Selected excerpt >>
--- Start ---
# help with a little terminology



## c_matt92 (Jan 17, 2008)

Like I said in my first post, I am new and trying to learn all I can. I have figured out what most everything means, but I have found nothing on what 4 coil means. It gets used a lot everywhere I look, but I don't know what it is.


----------



## coyote_buster (Mar 11, 2007)

In The Round- Fur on the carcass
Green- Skinned but not fleshed and streatched
Put Up- skinned fleshed and stretched
Not sure about the 4 coil, the size of spring maybe.


----------



## c_matt92 (Jan 17, 2008)

I think I got it. Does it mean that there are 4 coils, one at every corner of the pan for lack of a better description? I finally found some traps 4 coil kits on them, and that is what I noticed was different. These were on bigger traps, so is this done with the smaller ones?


----------



## ND trapper (Nov 14, 2006)

c_matt92 said:


> I think I got it. Does it mean that there are 4 coils, one at every corner of the pan for lack of a better description? I finally found some traps 4 coil kits on them, and that is what I noticed was different. These were on bigger traps, so is this done with the smaller ones?


Yes to both questions but I think that it is overkill on the smaller traps.


----------



## c_matt92 (Jan 17, 2008)

Thanks ND.


----------



## MO_coon-catcher (Oct 22, 2007)

with four coiling if I laminate my 1 1/2s then should I four coil them


----------



## ND trapper (Nov 14, 2006)

MO_coon-catcher said:


> with four coiling if I laminate my 1 1/2s then should I four coil them


No. 4 coil on a 1.5 is extreme overkill. That much power applied to a small jaw spread of a 1.5 will result in broken bones and animal losses. Put in some #2 music wire springs. You trap will hold coyote, fox, and **** with out any issues.


----------



## ARhunttrap07 (Dec 5, 2007)

ND IS RIGHT THATS WAY TO MUCH OVER KILL. IF YOUR TRAPPIN FOX COYOTE AND BOBCAT WITH ATLEAST A NUMBER 2 OR BIGGER 4 COIL WOULD BE OK AND ON OFFSETS IN THE JAW HELPS. YOU WONT HAVE AS MANY BROKEN BONES


----------
--- End ---
Requests >>
1. From the trapping terminology thread, return everything from "## coyote_buster (Mar" down to "of spring maybe.".
2. Condense the paragraph in the trapping terminology thread that begins "ND IS RIGHT" into a short bulleted list that keeps its main facts.
3. According to the trapping terminology thread, what does "Put Up" mean?

Records >>
--- Start ---
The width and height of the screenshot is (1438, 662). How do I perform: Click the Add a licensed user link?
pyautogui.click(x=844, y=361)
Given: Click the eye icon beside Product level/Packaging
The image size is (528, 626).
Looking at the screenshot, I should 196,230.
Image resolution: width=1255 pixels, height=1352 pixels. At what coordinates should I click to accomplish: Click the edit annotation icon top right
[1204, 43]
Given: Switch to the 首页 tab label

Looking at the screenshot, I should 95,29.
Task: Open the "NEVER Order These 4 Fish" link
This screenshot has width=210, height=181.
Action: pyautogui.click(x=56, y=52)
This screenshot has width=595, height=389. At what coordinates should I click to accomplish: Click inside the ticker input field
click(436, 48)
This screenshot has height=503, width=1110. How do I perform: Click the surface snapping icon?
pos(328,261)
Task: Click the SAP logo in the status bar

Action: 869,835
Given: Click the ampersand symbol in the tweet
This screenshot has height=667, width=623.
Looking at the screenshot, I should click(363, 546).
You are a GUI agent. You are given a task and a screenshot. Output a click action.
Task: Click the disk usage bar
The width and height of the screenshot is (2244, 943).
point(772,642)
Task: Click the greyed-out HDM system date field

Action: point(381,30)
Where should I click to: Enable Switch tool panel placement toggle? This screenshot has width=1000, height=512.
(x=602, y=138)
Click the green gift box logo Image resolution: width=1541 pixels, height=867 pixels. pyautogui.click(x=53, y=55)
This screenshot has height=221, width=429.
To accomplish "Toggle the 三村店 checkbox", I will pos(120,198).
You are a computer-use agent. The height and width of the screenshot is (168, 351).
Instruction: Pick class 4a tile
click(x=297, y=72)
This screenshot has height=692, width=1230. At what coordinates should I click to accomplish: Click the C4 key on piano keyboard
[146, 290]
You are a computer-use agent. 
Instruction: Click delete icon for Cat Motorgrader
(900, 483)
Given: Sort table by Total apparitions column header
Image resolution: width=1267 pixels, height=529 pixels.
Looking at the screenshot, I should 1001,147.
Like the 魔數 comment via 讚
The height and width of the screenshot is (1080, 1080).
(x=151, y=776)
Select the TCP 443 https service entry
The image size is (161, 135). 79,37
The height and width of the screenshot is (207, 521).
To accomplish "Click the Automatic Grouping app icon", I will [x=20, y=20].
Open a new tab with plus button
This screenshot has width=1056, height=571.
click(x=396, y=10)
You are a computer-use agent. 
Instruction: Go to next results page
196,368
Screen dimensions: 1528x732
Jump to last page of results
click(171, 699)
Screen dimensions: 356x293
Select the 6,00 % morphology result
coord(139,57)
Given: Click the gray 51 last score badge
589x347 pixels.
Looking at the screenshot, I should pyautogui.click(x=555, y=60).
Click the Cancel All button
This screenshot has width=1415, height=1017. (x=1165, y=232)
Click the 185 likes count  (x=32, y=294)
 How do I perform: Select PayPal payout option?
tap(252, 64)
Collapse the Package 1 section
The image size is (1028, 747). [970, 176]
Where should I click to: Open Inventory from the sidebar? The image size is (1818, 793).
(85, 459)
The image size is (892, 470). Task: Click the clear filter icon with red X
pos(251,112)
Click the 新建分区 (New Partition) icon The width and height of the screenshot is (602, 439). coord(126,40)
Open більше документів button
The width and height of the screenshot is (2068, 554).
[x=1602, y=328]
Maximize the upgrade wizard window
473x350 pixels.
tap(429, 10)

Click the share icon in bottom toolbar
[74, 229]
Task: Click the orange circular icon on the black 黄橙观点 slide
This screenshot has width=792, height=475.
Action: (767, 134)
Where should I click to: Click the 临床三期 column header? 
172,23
--- End ---
Task answers >>
1.
## coyote_buster (Mar 11, 2007)

In The Round- Fur on the carcass
Green- Skinned but not fleshed and streatched
Put Up- skinned fleshed and stretched
Not sure about the 4 coil, the size of spring maybe.

2.
- Four coiling a 1 1/2 trap is far too much overkill.
- For fox, coyote, and bobcat on a No. 2 or bigger trap, four coil would be OK.
- Offsets in the jaw help.
- That setup results in fewer broken bones.

3. Skinned, fleshed, and stretched.